Стеной восстал ветер, края земли у горизонтов загнулись, смешались материи, темнота подлизнула разноликий шквал. Папа с девочкой не успели подбежать к домику, потерялись и потерялся домик. Усиленно работают сердца в мужской и женской груди, безмолвно и широко раздвинул дождь осязаемое, и прыгнув вперед, отец обнаружил себя, сидящим на чьей-то ладони, но дочь сжалилась и помогла отцу уйти из страха одинокости. Сама стала позабытой, выросла, выросла и покрыла дождевиком землю от дождя, дождь забарабанил по бурой ткани.
Едва пахло гарью, когда они зашли в дом. Сверху барабанит. В окна плещет водой. Топится печь.
Старшенькая усыпила младшенькую, сидит за столом, листает Гейне. Отец в буром дождевике ушел к хозяйке пить чай. А к хозяйке приехал ее сынок вместе со своей женой. Там разговорились.
– Сожалею, но я не умею говорить с человеком, если рядом при этом его жена, это всегда похоже на провокацию. – И отец уходит по огороду.
– Сейчас спать!..
Девочка кошачьи смотрит на отца, лижет палец, загибает страницу, закрытую книгу ловко мечет под кровать. Отец, напоенный ее взглядом, лепечет, "спокойной ночи…"
Папа закрывает глаза, вертится на двуспальном ложе, утыкает лицо в ладони, плачет, и спит, раскорячившись под одеялом. Под ладонями сминается горькая гримаса одинокости и сытой муки. Ему кажется, что свое состояние нужно выражать через качество изделия, и он четырнадцать и семь лет делает себя отцом девочек, он их изображает, выстукивая их изображение на плоскости пустоты в своем потном углу, заполненным недоразумениями, неумением анализировать, скверным обезьянничанием жизни. Бедняге невдомек, что жизнь, еще до его рождения, загнала его в загон, выстроенный лабиринтом, и не ведая этого, он довольствуется шариком жизни, капелькой, он сосет ее, положив под язык; такие капельки брызгами отлетают от жизни, когда она плещется в реке, или кидается с откоса, чтобы плыть по течению.
"Ты, где была, дрянь?" Явно различимое слово колыхнулось в девочке, ойкнув молча, девочка спит, сопя и поерзывает тельцем; скучно тельцу, во сне или в воде оно глядит в себя и понимает себя телом и жажда, и желание, и нервная сила тайных пламеней ворочается в животе, печально сжимается, укрывая темные, тягучие мышцы, скрывая до времени сказочную резкость и плавность. Спящий язычок смазывает сухие губки, и лицо распрямляется в прозрачный лепесток. Четвероногое, двухголовое, четырехрукое женское состояние, составленное из сестренок, спит на девичьей половине.

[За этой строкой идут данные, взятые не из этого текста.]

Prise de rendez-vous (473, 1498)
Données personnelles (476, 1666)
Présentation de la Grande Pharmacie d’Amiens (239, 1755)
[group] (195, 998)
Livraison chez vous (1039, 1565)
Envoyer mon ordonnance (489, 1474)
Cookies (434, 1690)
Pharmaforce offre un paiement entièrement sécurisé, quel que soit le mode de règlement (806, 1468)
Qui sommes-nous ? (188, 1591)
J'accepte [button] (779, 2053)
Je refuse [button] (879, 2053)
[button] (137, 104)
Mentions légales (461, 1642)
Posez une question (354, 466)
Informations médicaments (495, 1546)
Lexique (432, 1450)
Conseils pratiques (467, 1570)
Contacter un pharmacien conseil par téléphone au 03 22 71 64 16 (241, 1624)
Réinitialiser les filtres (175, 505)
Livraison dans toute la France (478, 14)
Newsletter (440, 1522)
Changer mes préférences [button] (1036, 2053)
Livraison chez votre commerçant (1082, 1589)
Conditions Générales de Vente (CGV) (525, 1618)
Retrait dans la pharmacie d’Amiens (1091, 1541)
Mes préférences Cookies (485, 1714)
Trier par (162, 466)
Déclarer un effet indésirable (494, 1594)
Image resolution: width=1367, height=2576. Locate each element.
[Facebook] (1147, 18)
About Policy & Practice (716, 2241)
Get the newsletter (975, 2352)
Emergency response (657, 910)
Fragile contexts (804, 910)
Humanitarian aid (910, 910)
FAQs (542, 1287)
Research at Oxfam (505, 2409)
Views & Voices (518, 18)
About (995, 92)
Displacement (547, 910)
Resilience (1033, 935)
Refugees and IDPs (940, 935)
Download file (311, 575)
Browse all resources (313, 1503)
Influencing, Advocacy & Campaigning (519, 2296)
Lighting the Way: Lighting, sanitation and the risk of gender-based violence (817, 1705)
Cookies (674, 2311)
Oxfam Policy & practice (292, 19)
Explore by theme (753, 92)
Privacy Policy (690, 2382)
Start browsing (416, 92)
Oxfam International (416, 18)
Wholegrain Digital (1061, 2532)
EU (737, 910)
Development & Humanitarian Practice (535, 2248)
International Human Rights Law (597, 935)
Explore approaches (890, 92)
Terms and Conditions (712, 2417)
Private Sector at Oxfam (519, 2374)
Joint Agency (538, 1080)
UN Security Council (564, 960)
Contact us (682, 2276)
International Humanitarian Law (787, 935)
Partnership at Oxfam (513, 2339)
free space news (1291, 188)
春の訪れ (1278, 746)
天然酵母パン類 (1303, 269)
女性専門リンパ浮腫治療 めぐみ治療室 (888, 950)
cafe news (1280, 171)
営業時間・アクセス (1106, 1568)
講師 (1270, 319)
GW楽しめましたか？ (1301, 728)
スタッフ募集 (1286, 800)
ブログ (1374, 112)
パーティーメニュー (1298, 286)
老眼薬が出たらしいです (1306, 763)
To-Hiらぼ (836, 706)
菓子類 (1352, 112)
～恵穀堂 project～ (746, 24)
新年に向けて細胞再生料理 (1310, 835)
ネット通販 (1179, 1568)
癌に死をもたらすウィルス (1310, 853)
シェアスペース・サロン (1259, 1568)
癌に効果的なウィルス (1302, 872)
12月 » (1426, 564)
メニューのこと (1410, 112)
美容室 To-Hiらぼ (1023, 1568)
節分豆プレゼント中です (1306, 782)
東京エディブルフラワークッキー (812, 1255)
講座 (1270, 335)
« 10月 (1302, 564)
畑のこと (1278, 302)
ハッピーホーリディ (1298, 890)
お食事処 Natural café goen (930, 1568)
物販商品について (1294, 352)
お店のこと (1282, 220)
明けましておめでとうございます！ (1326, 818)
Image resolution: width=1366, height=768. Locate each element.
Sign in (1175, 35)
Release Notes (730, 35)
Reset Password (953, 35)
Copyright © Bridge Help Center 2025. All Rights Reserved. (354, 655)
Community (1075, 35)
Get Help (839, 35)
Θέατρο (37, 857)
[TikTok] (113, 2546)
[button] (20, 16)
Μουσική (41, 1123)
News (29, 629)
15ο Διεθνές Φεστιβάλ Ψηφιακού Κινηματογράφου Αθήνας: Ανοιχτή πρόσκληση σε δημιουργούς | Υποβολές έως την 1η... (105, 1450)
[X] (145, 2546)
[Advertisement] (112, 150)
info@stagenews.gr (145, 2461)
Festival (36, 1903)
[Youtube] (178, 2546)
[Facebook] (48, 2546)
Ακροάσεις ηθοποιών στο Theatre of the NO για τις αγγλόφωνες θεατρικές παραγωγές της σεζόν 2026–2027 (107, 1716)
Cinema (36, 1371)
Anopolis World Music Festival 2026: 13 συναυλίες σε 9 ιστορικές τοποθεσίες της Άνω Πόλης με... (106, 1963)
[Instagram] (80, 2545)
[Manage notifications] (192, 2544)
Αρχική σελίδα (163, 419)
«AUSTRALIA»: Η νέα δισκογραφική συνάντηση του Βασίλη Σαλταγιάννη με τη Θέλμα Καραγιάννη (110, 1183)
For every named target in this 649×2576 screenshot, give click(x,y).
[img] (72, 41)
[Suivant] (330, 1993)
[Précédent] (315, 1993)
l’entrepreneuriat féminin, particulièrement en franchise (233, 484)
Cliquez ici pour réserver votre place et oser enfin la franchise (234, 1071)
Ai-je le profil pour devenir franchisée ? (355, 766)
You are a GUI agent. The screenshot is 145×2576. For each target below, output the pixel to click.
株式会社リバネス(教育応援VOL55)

Задыхается огонь в печи, сник и растаял в последнем.
В одном, общем пространстве передвигаются и спят люди. В одном пространстве с людьми могут, например, жить собаки. Посмотреть на собаку внимательнее, нежели прежде, и заметим, что задние ноги собаки могут быть, спокойно вытянуты по оси тела, и плашмя помещаться на земле нижними частями, а передние лапы легко и достойно будут руками, голова наклонится, как для поиска желанного запаха, и человек готов, такой же, как и все другие, величественно передвигающиеся в пустоте пространства люди.
– Вставайте, лапочки…
Отец стоит в изголовье постели и гладит девичьи головы. Душистые, как герань волосы, ласкаются к пальцам отца. Великое искушение дочерней плоти, вернуться назад в пальцы; отец, не понимая, зовет и искушает, зовет и манит, тянет вялую тоску и набрасывается уже на плечики девочек.
Девочки умертвили дождь души тела его женщины, осквернили его жену, назад, в космос живота попросили вернуться отца и мать; отец, забывший уже о себе и о рождении своем сюда, в лето, в август, в ночь, в утро, почувствовал родимый крик плоти, исторгшей его когда-то. Мужские пальцы мнут, накручивают волосы, оторвать, сжечь, рассеять, забыть, оттеснить назад. Он, никогда не добирающийся к манящим липким таинствам, помнит одно правило: "девочки явились, чтобы потеснить, и он, сделавший глупость, родив, уже обязан уйти, таков закон лишнего и умершего, – родивши, не родись!"
Ритмический мир детства дышит в затылок отцу, и прозрачные спокойные тела детей окружают его парализованное, судорожно двигающееся тело. Мягко и неслышно щекочут пальцы веки детей и череп отца, проникают в живот и растаскивают по частям на волю внутренности, при этом девочки поют и свистят в его уже пустые глазницы.
Сущая и красивая необходимость, трогать вещие волосы красавиц-палачей.
И в первые мгновения дочерям весело и вольно под отцом лежать и здороваться с ним. Солнце прыгает мячиком в поочереди открытых глазенках.